# Caribbean Vacations Forums > St. Maarten/St. Martin Travel Forum >  >  We spent 2 days in Grand Case during our recent trip to St. Barts staying at Le Petit Hotel. My impression is that, although it seems shabbier than I remember, the dining there is still wonderful. We

## JoshA

We spent 2 days in Grand Case during our recent trip to St. Barts staying at Le Petit Hotel. My impression is that, although it seems shabbier than I remember, the dining there is still wonderful. We had great meals at L'Estaminet and L'Escapade - both, in my opinion, better than what we experienced in St. Barts for about the same price. We had some rain during this time but the dining and the rainbows partially compensated.

----------


## Theresa

Hi Josh,

We noticed the same thing in November:  Grand Case does seem shabbier.  Like you, we had a wonderful meal at L'Estaminent.  It came highly recommended by Lyliane and Michel of The Gate House.  Everything about it was perfect.

----------


## JoshA

Makes sense, Theresa. They recommended L'Estaminet to us as well. I believe St. Martin/Sint Maarten will be moving toward the COM model like St. Barts but seem headed for disaster. They don't seem to have the organization or political will to turn things around. Places that were open 2 years ago are now boarded up.

----------


## Theresa

Agreed.  Marigot seemed like a ghost town.

----------


## KevinS

> Agreed.  Marigot seemed like a ghost town.

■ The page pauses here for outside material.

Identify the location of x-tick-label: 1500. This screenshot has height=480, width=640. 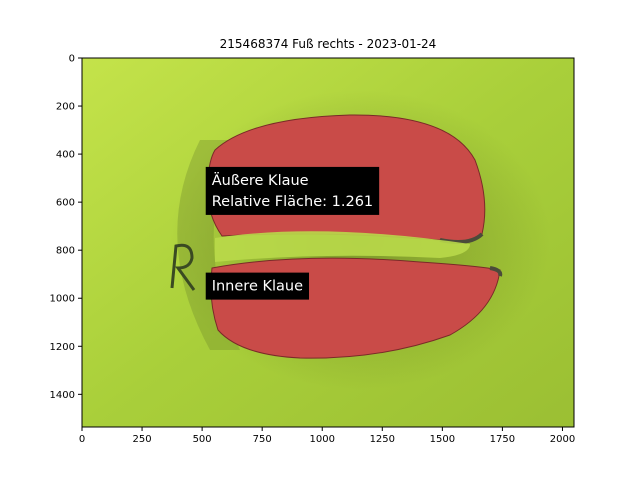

The Dollar to Euro exchange rate is keeping more tourists on the Dutch Side.

----------


## andynap

> Agreed.  Marigot seemed like a ghost town. 
> 
> 
> 
> The Dollar to Euro exchange rate is keeping more tourists on the Dutch Side.



Many articles in the Daily Herald about the euro and it's effect on French St. Martin's lack of tourism and stores closing in Marigot. I can't say I'm happy about that even tho we normally stay in Grand Case.

----------


## andynap

Theresa- where is L'Estaminent? It must be new.

----------


## Jeanette

If you scroll down after using the link below, there is a map of all the Grand Case restaurants.  I don't leave Marigot until midnight, so I may have dinner in Grand Case. 

See you next Tuesday, Andy!  I'll look for the guy with the gas mask.

Grand Case Restaurants

----------


## andynap

> If you scroll down after using the link below, there is a map of all the Grand Case restaurants.  I don't leave Marigot until midnight, so I may have dinner in Grand Case. 
> 
> See you next Tuesday, Andy!  I'll look for the guy with the gas mask.
> 
> Grand Case Restaurants



Thanks- I can't stop laughing because that's the link I always send to people who stay in Grand Case- it never dawned on me to look at it myself.

----------


## Jeanette

I knew that you knew...but, I thought might have forgotten amidst the exuberance of your upcoming trip.  :)

----------